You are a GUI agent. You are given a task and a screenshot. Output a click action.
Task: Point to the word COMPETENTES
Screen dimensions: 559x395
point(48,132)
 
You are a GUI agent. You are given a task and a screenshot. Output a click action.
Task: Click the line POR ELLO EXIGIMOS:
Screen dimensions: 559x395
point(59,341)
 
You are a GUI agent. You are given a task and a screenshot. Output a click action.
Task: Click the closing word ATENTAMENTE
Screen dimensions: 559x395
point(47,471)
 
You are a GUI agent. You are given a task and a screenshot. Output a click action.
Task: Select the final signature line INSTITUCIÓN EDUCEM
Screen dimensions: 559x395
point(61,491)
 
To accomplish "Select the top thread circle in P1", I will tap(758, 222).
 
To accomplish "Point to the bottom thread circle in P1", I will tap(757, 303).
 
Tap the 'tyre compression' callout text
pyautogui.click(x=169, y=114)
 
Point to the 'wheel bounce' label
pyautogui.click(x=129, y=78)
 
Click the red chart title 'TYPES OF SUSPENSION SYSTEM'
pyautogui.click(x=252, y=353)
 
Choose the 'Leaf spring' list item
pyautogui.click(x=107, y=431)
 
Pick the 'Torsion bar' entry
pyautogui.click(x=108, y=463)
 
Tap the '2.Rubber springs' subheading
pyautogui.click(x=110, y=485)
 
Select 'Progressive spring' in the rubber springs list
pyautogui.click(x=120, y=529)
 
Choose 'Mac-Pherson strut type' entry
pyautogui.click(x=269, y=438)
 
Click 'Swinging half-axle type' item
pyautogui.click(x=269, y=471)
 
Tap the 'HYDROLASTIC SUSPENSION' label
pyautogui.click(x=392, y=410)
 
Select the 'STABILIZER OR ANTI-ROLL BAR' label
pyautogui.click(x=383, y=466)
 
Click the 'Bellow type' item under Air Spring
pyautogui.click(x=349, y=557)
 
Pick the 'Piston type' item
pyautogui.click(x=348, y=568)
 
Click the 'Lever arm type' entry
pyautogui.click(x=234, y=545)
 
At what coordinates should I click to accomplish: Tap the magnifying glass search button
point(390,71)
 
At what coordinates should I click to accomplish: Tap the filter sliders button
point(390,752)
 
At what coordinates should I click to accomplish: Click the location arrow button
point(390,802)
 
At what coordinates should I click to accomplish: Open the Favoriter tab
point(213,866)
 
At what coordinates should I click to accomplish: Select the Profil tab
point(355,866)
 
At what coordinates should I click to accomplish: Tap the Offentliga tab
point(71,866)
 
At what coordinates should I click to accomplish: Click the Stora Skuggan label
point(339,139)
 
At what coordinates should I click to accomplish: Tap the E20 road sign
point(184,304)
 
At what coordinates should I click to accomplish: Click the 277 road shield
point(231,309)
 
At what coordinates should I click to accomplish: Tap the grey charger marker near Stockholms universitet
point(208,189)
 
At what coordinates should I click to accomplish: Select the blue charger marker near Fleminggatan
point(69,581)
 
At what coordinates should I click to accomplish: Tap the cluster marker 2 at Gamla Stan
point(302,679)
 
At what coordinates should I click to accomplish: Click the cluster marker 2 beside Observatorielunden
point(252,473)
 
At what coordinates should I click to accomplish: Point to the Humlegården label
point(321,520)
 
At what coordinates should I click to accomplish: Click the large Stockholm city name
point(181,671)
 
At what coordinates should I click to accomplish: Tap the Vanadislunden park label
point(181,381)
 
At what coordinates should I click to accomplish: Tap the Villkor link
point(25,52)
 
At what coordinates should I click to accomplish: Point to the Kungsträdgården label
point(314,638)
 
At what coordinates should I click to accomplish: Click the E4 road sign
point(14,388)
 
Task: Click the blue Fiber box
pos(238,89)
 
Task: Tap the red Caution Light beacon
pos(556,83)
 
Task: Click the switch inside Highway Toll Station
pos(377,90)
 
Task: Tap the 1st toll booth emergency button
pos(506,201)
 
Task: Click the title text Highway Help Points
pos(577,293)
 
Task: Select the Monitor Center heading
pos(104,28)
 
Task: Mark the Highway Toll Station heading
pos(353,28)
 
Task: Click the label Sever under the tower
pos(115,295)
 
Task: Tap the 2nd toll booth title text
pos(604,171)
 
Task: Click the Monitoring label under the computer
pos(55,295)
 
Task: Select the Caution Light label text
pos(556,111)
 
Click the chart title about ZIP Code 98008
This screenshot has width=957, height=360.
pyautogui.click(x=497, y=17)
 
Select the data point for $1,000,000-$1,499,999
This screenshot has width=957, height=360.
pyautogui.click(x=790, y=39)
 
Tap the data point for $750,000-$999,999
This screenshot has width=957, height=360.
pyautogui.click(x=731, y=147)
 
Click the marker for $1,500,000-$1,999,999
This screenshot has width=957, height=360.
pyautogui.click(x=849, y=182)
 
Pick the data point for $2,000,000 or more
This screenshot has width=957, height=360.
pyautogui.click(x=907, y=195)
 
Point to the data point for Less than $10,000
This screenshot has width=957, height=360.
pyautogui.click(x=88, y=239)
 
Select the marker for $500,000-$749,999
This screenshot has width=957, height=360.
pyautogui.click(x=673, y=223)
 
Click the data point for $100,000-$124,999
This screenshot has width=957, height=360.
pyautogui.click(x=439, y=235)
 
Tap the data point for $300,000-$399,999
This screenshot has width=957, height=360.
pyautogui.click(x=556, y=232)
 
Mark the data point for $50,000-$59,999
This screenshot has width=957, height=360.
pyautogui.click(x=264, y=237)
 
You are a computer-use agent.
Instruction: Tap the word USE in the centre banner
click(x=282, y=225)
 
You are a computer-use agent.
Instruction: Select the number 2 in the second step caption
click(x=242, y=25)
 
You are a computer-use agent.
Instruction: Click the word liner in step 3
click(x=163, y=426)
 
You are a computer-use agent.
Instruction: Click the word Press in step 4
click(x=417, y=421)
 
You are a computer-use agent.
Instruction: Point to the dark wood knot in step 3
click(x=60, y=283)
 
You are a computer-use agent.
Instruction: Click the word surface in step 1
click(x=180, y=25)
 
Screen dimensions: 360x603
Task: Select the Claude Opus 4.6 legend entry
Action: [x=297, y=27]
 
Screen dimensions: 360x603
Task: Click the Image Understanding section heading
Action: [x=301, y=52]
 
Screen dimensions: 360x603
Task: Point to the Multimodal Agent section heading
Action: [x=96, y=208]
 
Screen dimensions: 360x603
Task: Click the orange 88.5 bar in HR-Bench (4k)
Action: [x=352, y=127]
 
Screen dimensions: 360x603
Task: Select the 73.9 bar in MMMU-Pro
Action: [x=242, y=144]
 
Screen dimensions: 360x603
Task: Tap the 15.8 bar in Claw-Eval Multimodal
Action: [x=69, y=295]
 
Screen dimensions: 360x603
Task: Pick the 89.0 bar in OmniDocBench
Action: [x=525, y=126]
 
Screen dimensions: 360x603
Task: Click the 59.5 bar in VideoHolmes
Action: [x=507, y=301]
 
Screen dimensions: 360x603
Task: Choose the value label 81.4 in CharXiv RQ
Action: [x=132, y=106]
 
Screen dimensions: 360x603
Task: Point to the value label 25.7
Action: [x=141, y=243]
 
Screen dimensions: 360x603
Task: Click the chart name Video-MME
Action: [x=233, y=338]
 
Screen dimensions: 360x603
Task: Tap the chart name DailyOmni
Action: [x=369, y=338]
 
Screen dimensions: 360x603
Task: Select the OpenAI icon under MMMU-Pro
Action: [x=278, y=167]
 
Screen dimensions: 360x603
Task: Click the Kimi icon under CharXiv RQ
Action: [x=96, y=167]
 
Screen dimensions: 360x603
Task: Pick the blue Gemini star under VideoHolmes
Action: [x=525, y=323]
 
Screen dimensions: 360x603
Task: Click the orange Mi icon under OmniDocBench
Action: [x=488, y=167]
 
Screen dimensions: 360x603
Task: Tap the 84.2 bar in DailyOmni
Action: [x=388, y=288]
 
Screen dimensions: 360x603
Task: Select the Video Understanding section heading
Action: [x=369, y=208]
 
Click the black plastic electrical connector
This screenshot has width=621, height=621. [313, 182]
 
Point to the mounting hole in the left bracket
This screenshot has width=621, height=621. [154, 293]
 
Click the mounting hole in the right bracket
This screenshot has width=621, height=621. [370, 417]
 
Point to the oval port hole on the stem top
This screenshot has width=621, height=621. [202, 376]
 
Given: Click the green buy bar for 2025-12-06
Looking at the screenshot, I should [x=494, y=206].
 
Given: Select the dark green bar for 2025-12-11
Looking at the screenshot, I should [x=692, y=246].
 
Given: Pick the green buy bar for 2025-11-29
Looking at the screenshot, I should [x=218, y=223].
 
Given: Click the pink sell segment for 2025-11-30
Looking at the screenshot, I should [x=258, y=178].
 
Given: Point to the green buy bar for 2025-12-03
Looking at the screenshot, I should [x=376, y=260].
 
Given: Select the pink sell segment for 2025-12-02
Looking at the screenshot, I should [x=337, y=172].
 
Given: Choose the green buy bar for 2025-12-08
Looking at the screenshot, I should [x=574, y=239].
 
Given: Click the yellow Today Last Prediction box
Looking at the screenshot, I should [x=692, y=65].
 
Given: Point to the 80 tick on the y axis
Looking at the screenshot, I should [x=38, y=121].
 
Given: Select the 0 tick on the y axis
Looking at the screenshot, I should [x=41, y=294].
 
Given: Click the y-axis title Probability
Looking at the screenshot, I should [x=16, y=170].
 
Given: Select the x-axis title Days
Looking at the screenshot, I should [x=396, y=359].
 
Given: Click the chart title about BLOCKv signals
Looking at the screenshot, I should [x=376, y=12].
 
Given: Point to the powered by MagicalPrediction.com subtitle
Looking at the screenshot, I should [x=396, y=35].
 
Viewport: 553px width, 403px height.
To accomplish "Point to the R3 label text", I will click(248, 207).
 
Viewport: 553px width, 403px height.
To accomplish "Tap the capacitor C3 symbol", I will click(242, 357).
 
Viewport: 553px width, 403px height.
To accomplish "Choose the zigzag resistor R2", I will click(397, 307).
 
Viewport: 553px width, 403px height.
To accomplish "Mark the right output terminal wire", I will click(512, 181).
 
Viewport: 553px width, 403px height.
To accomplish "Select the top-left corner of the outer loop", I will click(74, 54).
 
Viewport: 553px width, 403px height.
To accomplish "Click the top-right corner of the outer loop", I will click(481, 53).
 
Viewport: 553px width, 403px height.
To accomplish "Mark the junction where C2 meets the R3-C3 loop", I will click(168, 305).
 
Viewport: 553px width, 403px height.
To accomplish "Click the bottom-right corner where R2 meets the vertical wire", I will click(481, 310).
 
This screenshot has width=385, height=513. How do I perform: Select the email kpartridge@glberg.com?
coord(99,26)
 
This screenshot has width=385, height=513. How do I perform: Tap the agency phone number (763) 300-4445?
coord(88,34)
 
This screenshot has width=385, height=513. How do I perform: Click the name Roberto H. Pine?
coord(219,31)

WHAT IS REQUIRED:
Count the lines of the items above that contain the string "button". Give only the number.

RESPONSE TO THIS TASK:
4